WHAT YOU HAVE TO DO: The answer should consist of every line in the material below that has the word "marker".

DATASET ENTRIES:

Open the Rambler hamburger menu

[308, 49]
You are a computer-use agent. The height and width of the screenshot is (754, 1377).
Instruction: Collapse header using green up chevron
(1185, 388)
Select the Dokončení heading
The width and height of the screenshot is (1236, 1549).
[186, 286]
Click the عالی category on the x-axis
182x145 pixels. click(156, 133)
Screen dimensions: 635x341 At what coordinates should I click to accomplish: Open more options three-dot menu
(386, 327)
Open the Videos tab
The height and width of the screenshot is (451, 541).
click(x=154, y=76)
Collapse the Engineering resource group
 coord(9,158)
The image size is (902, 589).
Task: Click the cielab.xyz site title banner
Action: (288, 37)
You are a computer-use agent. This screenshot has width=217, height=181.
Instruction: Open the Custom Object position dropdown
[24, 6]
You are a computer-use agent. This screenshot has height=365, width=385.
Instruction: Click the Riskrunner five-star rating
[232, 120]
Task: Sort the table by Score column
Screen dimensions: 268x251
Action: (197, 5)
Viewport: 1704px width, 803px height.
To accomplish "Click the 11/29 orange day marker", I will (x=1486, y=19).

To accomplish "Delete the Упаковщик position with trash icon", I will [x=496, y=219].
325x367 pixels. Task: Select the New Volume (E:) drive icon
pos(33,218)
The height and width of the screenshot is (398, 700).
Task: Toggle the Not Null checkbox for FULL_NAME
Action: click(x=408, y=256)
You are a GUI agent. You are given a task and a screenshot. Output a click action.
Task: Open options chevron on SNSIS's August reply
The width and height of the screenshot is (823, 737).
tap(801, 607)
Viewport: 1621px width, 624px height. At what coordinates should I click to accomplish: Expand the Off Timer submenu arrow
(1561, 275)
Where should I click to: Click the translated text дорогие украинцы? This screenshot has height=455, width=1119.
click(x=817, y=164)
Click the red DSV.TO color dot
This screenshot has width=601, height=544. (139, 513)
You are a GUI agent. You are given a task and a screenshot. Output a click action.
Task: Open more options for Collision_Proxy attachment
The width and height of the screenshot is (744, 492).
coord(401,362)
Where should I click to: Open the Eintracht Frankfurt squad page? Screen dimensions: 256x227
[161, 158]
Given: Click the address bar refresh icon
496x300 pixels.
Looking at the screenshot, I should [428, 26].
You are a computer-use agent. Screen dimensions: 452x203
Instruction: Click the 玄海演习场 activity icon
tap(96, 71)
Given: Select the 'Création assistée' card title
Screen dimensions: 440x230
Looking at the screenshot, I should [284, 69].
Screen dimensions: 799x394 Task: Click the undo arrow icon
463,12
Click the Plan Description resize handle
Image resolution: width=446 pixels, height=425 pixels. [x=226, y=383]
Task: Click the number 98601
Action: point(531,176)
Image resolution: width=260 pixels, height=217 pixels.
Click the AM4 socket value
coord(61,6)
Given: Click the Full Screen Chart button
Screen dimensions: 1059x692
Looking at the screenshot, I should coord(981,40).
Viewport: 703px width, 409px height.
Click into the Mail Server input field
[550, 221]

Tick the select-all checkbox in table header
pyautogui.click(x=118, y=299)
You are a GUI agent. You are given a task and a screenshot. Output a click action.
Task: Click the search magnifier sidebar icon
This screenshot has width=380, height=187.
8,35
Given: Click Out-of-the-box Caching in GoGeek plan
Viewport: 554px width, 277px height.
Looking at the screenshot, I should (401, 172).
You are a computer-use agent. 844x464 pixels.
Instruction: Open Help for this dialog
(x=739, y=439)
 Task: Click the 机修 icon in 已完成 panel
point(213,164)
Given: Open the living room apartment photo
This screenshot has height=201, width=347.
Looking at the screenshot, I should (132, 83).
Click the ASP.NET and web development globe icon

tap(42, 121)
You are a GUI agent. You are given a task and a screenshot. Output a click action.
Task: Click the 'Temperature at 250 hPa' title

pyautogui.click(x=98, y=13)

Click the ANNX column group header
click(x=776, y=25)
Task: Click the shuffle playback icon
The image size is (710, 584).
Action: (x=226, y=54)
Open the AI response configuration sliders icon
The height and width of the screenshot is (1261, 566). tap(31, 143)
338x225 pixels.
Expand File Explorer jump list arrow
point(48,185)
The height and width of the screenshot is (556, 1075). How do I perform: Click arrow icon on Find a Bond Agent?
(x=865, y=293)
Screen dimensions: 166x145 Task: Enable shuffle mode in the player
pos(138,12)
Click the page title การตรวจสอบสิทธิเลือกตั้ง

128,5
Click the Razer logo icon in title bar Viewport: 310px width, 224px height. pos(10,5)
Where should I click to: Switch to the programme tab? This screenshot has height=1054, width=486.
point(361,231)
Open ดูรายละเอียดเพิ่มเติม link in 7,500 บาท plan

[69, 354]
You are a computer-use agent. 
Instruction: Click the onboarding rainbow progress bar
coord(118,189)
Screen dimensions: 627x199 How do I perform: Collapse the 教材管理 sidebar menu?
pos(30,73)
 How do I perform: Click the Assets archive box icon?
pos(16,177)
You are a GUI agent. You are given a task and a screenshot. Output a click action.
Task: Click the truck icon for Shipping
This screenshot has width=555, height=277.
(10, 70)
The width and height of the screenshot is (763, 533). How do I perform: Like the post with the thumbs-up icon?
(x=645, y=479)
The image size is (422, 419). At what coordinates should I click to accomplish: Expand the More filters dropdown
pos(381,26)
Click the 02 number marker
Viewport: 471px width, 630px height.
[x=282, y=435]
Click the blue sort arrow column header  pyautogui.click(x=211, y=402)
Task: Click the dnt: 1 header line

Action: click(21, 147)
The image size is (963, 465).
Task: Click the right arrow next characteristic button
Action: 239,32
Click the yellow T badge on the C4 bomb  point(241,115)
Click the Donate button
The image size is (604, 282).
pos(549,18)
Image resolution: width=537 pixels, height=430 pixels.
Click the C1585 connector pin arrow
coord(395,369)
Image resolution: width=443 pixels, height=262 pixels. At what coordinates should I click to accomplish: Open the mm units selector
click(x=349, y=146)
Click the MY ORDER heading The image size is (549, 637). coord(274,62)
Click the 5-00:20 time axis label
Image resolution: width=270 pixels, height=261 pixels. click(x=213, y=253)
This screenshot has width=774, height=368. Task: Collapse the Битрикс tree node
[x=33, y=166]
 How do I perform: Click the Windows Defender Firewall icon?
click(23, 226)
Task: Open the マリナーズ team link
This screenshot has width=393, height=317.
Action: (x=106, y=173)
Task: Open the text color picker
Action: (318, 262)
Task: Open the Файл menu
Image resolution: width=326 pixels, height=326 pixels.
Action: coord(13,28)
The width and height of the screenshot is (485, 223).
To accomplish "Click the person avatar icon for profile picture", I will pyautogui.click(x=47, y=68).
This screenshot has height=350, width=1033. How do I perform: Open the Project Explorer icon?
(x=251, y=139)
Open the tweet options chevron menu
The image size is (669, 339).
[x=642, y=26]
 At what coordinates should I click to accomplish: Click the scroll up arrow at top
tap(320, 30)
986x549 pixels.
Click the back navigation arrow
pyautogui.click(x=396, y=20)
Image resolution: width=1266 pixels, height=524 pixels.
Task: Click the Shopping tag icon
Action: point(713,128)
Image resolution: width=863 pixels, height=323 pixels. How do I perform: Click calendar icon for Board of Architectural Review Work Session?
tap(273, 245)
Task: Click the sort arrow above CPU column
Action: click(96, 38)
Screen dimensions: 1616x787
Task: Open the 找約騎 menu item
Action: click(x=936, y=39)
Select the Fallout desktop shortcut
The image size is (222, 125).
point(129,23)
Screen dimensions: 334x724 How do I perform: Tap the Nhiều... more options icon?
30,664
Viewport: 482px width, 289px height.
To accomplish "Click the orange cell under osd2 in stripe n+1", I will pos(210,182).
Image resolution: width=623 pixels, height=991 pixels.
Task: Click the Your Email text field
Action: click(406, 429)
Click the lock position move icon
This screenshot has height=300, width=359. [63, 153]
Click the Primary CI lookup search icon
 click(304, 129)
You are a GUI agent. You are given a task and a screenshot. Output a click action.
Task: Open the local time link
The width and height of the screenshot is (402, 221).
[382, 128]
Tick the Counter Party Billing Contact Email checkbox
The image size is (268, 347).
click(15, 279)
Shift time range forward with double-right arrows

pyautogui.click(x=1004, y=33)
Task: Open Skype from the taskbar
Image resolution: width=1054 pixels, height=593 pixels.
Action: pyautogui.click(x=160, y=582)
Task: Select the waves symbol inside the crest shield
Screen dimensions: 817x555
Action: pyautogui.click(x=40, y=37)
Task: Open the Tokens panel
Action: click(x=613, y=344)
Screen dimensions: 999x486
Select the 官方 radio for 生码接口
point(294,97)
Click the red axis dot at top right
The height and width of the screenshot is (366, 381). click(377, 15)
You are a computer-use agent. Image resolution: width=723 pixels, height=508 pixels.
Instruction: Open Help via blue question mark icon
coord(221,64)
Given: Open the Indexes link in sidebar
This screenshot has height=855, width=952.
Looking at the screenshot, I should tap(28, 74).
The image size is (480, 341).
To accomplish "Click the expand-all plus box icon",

RESULT BELOW:
To accomplish "Click the 11/29 orange day marker", I will (x=1486, y=19).
Click the 02 number marker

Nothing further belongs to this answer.